Lung Cancer Clinical Trial
Study of ADI-PEG 20 in Patients With Relapsed Sensitive or Refractory Small Cell Lung Cancer
This was a 2-arm, open-label, phase 2 study of pegylated arginine deiminase (ADI-PEG) 20 in subjects with relapsed sensitive or refractory small cell lung cancer (SCLC). ADI-PEG 20 was administered intramuscularly (IM) at a fixed dose of 320 IU/m^2 once weekly for a 4-week cycle. The primary objective was to assess clinical efficacy with a primary endpoint of tumor response by Response Evaluation Criteria in Solid Tumors (RECIST) version 1.1 after 4 weeks. Secondary objectives were to assess the safety, pharmacodynamics, and immunogenicity of ADI-PEG 20, as well as clinical efficacy with a secondary endpoint of overall survival.

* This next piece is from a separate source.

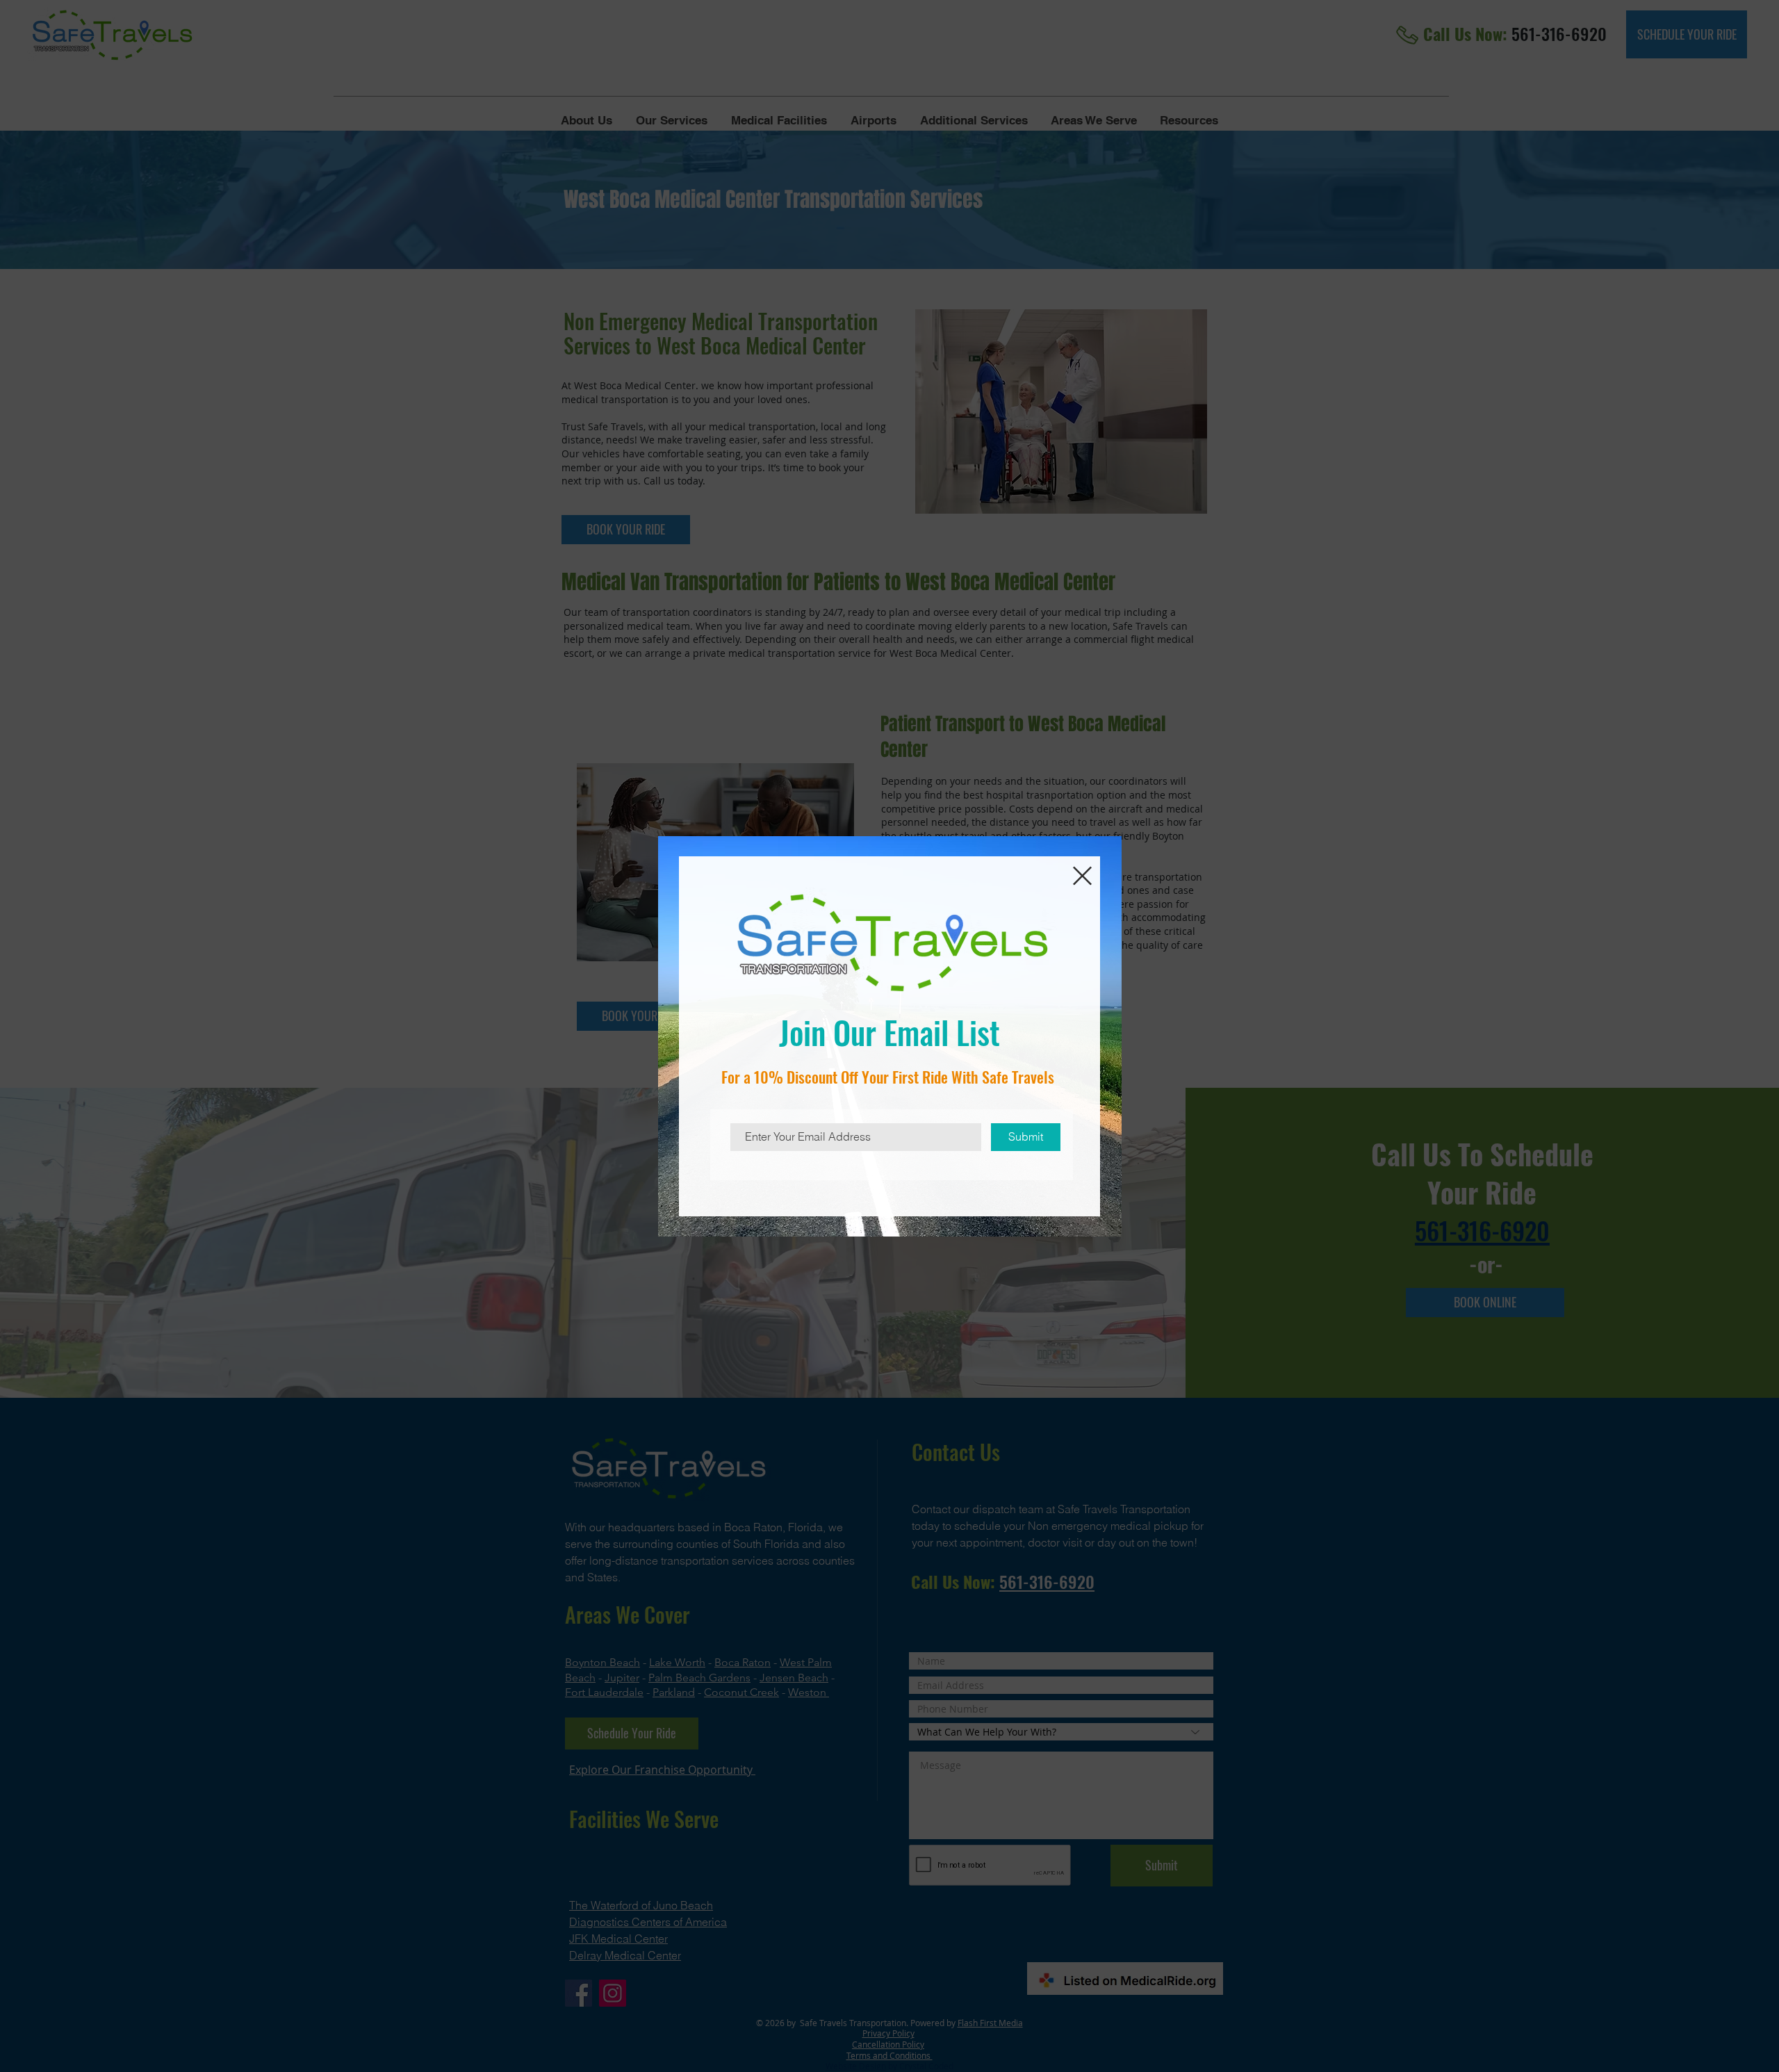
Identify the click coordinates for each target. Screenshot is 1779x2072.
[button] (1082, 875)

Subjects were enrolled sequentially (non-randomized) into two separate cohorts in parallel. Cohort 1 comprised subjects with "sensitive" disease and Cohort 2 comprised subjects with "refractory" disease. Both cohorts received the same treatment regimen consisting of 4 weekly IM administrations of ADI-PEG 20 (320 IU/m^2), followed by a 1-week follow-up (1 cycle). No dose adjustment was allowed. Additional treatment cycles were permitted in the absence of disease progression requiring other therapeutic interventions.
Each cohort was to be enrolled in 2 stages. In the first stage, 15 subjects were to be accrued in Cohort 1 and 12 subjects in Cohort 2. If ≥ 3 subjects met the primary endpoint in Cohort 1, then an additional 13 subjects were to be accrued in the second stage. If ≤ 2 subjects met the primary endpoint in Cohort 1, then the study was to be terminated and declared negative for Cohort 1. If ≥ 1 subject met the primary endpoint in Cohort 2, then an additional 4 subjects were to be accrued in the second stage. If no subjects met the primary endpoint in Cohort 2, then the study was to be terminated and declared negative. Additionally, if at any time a death or two grade 4 adverse events (AEs) that were definitely related or probably related to the study drug occurred, then the study was to be stopped.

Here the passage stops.